Well yeah, you didn't answer. Wanted to make sure you didn't miss it.

So you can't just say if you're still playing the game or not without more context?

You've asked this before.

You've asked this before.

Wait, wow... this is starting to get a little freaky!
:D

You'll have to be more detailed in your reference please if I am to reply more than this.

Well yeah, you didn't answer. Wanted to make sure you didn't miss it.

I take that as a no, you can't answer. I'll ask again on the five year mark then.


TriOmegaZero wrote:
Quark Blast wrote:
TriOmegaZero wrote:

Well yeah, you didn't answer.

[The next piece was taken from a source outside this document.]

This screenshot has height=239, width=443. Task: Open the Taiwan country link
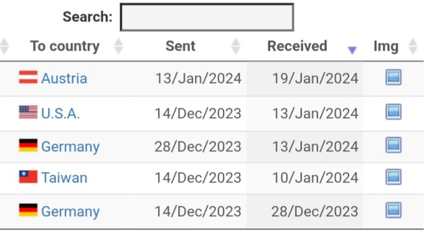click(x=64, y=178)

Wanted to make sure you didn't miss it.

So you can't just say if you're still playing the game or not without more context?

You've asked this before.

You've asked this before.

Wait, wow... this is starting to get a little freaky!
:D

You'll have to be more detailed in your reference please if I am to reply more than this.

Well yeah, you didn't answer. Wanted to make sure you didn't miss it.

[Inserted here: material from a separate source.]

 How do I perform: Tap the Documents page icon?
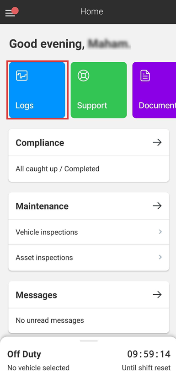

I take that as a no, you can't answer. I'll ask again on the five year mark then.

You do that. If I'm here at that time I might answer.

Grand Lodge

1 person marked this as a favorite.

Yeah, if you've stopped playing by then, you wouldn't have much reason to hang around here.


Pathfinder Starfinder Society Subscriber

D&D sales should definitely spike in November, when they are putting out a major rules supplement. But I have no idea whether that spike will last for more than a month or two.

Liberty's Edge

David knott 242 wrote:
D&D sales should definitely spike in November, when they are putting out a major rules supplement. But I have no idea whether that spike will last for more than a month or two.

There's already something of a spike as the Tasha's book is in the top 100 of books on Amazon based on preorders and the PHB is in the top 125, with the new adventure (released a week or so ago) still in the top 250.

Not that the PHB has really dropped out of the top 200 for a significant time in the last four years.

Of course, it might spike higher after the November release. D&D always does well after Christmas, as young gamers invest present money to books.